* [Con la información]:
a – Del relato de la sesión con Martí, copia sin cambios el fragmento que empieza en "que es de color" y termina en "a este interrogatorio.".
b – Continúa el relato de la sesión con Martí a partir de donde se interrumpe.

* [Texto de lectura]:

Mientras él me cuenta sus hazañas que lo dejan como a un verraco, me conduce a otro cuarto en donde está el famoso diván. "Te voy a hacer el mismo tratamiento que le hice al fiscal. Recuéstese, por favor".  Acto seguido, Martí pone de nuevo el mantra de Swani Brahmdev, su maestro de la meditación. "Lo que le voy a hacer es una sesión que permite quitar el temor a hablar en público". Lo miré y le dije que ese no era precisamente el temor que más me preocupaba. Hizo caso omiso a mi petición y siguió: "Mira al frente detenidamente —cosa que hice—. Veo una pantalla con colores que se funden en formas sugestivas —me dice que oiga su voz. Yo la oigo—: pon los ojos en los círculos y no los muevas. Siente cómo la música penetra espacios y pliegues a los que nunca habías llegado. Entiende que tú eres una persona que cuando se propone algo lo consigue.  ¡Tú puedes!... ¡Tú puedes!... Eso, mira fijamente y dilo: ¡TUUUÚ PUEEEDES!".  En esa exaltación me tuvo casi diez minutos, y debo decir que en algún momento casi me pierdo entre tantos movimientos circulares.

Volvía a oír su voz: "Eres consciente de lo que te estoy diciendo. Mira fijamente los círculos y cuando oigas un sonido moverás los ojos". Sobra decir que los abrí antes. En algún momento me sentí como si estuviera en una sesión de autoayuda de esas que pasan por la televisión a las 12:00 de la noche y en la que convencen a los mudos de que pueden hablar y a los lisiados de que son capaces de subir montañas. Noté que su voz estaba sintonizada con el movimiento de los círculos. Me levanté del diván para pasar a otra sala en la que me hizo unas preguntas ya más personales.  "¿Con qué color dirías tú que identificarías tu vida privada: con el rosa o con el púrpura?". Yo le contesté que con el púrpura, desde luego. Desarrollé una aversión a todo lo

que es de color rosa por culpa de la Barbie. "¿Si pudieras hacerla, qué locura harías en este instante?"… Mientras Martí me hacía esas preguntas yo me devanaba los sesos pensando en las respuestas que le habría dado el fiscal Iguarán a este interrogatorio.

* [Datos proporcionados]:
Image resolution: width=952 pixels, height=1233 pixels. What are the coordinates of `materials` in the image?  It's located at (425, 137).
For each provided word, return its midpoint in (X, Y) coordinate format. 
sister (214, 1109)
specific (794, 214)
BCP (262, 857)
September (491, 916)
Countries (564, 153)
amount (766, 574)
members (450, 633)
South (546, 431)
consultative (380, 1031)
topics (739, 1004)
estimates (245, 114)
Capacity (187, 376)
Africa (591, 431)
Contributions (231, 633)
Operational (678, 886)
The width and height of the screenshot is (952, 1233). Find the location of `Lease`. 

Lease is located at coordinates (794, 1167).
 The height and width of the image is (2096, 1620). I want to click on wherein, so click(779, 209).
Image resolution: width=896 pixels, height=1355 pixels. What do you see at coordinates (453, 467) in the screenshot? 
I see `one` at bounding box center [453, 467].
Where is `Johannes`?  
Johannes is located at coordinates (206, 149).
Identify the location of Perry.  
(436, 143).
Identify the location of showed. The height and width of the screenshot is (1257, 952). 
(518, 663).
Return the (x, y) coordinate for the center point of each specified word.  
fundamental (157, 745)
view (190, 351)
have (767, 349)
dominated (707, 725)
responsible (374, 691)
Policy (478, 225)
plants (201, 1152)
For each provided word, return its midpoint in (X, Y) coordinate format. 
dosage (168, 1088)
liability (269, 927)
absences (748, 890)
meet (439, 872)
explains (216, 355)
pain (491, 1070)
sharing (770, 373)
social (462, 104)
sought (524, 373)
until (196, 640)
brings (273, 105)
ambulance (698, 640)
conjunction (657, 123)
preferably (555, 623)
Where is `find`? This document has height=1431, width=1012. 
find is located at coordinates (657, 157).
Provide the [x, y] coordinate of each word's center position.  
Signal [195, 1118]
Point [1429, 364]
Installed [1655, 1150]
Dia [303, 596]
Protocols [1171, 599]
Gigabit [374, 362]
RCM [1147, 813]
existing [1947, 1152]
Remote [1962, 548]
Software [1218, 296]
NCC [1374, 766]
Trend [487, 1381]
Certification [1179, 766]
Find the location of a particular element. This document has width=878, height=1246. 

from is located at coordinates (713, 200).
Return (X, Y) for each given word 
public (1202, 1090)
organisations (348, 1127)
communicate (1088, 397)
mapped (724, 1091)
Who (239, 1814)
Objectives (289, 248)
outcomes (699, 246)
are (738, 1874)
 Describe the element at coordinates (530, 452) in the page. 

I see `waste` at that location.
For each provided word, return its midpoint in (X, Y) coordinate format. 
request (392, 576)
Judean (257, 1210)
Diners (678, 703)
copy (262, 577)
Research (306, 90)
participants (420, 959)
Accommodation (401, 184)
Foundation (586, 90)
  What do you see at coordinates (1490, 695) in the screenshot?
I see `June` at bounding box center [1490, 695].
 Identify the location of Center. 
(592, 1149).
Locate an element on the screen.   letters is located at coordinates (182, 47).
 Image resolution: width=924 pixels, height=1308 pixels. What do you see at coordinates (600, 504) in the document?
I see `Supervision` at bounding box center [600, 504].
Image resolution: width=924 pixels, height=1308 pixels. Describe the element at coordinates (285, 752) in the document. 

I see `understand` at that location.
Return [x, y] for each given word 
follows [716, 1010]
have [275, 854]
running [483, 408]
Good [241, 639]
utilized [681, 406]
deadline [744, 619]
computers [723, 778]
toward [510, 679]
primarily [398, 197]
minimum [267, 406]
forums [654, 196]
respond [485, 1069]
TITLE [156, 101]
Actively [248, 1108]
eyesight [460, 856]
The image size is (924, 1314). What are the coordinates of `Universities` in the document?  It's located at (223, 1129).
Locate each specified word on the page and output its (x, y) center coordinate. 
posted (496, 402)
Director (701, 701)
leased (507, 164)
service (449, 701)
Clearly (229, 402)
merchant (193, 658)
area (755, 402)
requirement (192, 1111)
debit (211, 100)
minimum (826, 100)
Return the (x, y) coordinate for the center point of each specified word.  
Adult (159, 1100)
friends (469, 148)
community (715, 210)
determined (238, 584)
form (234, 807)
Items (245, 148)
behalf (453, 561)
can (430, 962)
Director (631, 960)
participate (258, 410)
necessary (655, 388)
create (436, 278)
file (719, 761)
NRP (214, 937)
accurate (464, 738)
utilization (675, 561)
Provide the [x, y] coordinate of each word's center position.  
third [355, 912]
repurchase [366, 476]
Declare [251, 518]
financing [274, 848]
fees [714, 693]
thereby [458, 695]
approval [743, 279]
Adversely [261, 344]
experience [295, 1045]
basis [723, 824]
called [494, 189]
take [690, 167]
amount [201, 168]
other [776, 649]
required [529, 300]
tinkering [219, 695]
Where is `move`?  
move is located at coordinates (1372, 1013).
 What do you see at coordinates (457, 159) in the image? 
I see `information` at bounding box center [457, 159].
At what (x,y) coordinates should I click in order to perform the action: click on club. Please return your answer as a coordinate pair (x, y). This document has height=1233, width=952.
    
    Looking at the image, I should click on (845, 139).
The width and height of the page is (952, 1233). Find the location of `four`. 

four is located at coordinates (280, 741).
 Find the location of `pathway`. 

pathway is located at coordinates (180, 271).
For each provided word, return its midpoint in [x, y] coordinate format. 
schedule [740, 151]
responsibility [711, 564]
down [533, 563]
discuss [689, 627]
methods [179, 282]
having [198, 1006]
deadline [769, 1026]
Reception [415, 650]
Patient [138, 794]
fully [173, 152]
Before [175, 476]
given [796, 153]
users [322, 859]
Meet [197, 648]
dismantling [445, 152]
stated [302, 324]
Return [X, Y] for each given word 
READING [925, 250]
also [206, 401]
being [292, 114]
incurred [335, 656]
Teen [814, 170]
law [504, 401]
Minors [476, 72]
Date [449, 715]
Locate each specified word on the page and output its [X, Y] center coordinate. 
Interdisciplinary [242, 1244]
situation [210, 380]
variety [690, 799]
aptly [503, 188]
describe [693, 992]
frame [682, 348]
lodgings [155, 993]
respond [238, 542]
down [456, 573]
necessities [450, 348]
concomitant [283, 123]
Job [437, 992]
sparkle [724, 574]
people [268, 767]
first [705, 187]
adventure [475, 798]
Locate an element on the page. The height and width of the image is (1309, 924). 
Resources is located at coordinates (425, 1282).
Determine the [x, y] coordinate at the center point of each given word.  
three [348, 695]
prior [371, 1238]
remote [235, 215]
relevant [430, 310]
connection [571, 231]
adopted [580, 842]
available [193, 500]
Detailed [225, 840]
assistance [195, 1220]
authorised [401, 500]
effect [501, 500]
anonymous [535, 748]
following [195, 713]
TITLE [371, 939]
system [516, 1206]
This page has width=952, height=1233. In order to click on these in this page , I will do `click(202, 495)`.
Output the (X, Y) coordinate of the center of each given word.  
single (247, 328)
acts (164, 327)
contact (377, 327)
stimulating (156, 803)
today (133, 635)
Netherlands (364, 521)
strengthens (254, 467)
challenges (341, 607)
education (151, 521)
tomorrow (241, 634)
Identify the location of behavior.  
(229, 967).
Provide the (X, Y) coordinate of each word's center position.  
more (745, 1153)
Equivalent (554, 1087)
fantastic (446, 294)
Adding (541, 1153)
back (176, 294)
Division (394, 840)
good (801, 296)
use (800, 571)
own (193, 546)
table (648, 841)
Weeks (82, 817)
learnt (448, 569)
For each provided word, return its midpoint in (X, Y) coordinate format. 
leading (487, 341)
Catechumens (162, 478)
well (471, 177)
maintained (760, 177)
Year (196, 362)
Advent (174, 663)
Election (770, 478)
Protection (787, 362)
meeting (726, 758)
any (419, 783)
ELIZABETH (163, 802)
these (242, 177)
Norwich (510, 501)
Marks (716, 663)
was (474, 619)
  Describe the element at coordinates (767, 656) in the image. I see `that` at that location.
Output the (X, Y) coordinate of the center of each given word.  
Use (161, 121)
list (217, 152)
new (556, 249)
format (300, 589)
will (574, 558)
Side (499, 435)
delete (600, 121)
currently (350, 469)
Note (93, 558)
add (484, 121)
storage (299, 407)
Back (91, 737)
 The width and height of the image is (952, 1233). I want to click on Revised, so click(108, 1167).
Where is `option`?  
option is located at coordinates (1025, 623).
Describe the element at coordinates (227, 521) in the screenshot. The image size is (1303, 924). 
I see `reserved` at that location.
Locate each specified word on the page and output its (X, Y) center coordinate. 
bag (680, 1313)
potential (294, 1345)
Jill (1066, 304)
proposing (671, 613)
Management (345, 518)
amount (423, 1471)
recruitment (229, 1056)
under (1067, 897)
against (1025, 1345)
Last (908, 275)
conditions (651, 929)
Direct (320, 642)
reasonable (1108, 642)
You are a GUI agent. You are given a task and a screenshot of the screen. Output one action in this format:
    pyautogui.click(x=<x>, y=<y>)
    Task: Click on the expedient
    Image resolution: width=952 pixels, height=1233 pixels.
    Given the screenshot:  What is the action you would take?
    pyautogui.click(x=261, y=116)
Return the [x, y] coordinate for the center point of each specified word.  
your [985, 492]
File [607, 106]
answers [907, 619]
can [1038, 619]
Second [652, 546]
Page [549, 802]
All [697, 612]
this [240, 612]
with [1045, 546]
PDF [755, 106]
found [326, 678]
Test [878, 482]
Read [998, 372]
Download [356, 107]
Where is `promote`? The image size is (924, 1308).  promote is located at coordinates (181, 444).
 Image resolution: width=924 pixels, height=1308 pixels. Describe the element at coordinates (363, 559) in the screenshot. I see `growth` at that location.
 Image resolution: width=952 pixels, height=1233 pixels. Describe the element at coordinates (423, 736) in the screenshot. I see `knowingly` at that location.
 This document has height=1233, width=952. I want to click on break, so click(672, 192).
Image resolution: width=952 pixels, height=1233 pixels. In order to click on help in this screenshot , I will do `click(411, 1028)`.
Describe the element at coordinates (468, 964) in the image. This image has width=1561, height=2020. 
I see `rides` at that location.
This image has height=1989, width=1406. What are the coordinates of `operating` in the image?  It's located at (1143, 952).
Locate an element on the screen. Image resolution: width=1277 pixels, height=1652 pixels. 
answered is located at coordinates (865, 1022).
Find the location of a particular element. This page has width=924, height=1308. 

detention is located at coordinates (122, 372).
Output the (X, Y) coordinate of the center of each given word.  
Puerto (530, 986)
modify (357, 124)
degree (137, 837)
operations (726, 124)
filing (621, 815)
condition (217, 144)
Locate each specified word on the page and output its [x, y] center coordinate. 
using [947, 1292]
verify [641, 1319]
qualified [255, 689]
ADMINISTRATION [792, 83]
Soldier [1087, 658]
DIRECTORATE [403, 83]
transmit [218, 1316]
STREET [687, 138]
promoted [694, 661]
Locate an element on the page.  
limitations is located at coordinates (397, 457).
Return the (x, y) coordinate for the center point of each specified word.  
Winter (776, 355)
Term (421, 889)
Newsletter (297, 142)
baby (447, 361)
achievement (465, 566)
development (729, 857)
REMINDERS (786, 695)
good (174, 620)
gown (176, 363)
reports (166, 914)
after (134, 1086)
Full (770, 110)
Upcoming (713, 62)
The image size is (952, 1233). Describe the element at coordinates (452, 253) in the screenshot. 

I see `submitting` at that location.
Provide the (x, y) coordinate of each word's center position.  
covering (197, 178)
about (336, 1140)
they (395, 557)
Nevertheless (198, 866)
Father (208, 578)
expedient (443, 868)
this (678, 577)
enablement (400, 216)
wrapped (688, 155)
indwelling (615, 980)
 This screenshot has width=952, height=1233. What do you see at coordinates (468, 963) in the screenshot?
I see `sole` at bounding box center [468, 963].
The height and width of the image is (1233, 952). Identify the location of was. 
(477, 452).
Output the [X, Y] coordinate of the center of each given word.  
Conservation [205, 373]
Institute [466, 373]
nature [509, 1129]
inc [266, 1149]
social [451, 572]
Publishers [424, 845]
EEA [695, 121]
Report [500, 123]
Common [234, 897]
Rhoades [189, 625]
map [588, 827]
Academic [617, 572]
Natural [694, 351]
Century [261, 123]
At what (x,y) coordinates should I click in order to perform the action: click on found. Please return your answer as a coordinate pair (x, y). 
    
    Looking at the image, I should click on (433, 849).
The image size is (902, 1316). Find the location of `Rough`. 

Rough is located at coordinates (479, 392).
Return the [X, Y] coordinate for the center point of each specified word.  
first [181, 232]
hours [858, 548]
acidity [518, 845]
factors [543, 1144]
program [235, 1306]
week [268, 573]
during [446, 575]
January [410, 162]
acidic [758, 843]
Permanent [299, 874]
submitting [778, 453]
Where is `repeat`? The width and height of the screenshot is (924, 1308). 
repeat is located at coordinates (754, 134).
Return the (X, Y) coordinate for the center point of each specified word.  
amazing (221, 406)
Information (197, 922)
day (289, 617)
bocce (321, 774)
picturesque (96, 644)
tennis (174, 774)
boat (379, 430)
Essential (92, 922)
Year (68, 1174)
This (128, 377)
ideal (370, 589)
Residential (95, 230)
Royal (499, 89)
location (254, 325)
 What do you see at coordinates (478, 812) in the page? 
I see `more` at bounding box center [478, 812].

* [Respuestas por tarea]:
a –
que es de color rosa por culpa de la Barbie. "¿Si pudieras hacerla, qué locura harías en este instante?"… Mientras Martí me hacía esas preguntas yo me devanaba los sesos pensando en las respuestas que le habría dado el fiscal Iguarán a este interrogatorio.

b –
"Eres una persona normal", me dijo finalmente, conclusión que recibí como todo un cumplido. Luego sacó el péndulo y me dijo que si quería saber de qué estaba enferma. Yo le dije que

no, que no era una mujer masoquista y que preferiría vivir en la ignorancia. Él insistió y terminé con un reguero de males que nunca me había imaginado que tuviera: tengo problemas serios de alergias, enfrento una infección peligrosa en el pericardio, tengo problemas de colon, no se me fija el hierro, en fin. De lo único que puedo estar tranquila es de que, según Martí, no tengo

cáncer. Luego puso el péndulo en cuatro recipientes llenos de agua de diferentes colores y me dio el púrpura. "Este va contigo —sentenció—. Tómate todas las mañanas esta agua pensando que te va a dar la posibilidad de hacer todo lo que tú te propongas en la vida".  "Sí, mi querido saltamontes", me provocó responderle. Al minuto me entró a otro cuarto, me puso otro mantra para la meditación y apagó la luz. "Esto sirve para cuadrar los chacras", me advirtió. Al cabo de diez minutos una asistente entró, prendió la luz y me dio una cucharada de miel. "La están esperando en la terraza", me dijo.

En esta última sesión, me explicó Martí, al paciente se le pregunta qué sintió a lo largo del tratamiento. "¿Quieres decir algo?", me preguntó. Le respondí que no tenía mayor cosa que manifestar, aunque en realidad sí hubiera querido decirle que todo esto me parecía una farsa muy bien montada. "Si quieres expresarlo de otra forma puedes tomar estos guantes y golpear esta bolsa de boxeo", me agregó. Yo tomé los guantes y le di unos golpes al bulto y de nuevo me imaginé al fiscal pegándole a esa bolsa como un desaforado. No fui capaz de decirle lo que pensaba en ese momento, pero se lo digo ahora: no me descrestó. Lo único envidiable es su labia.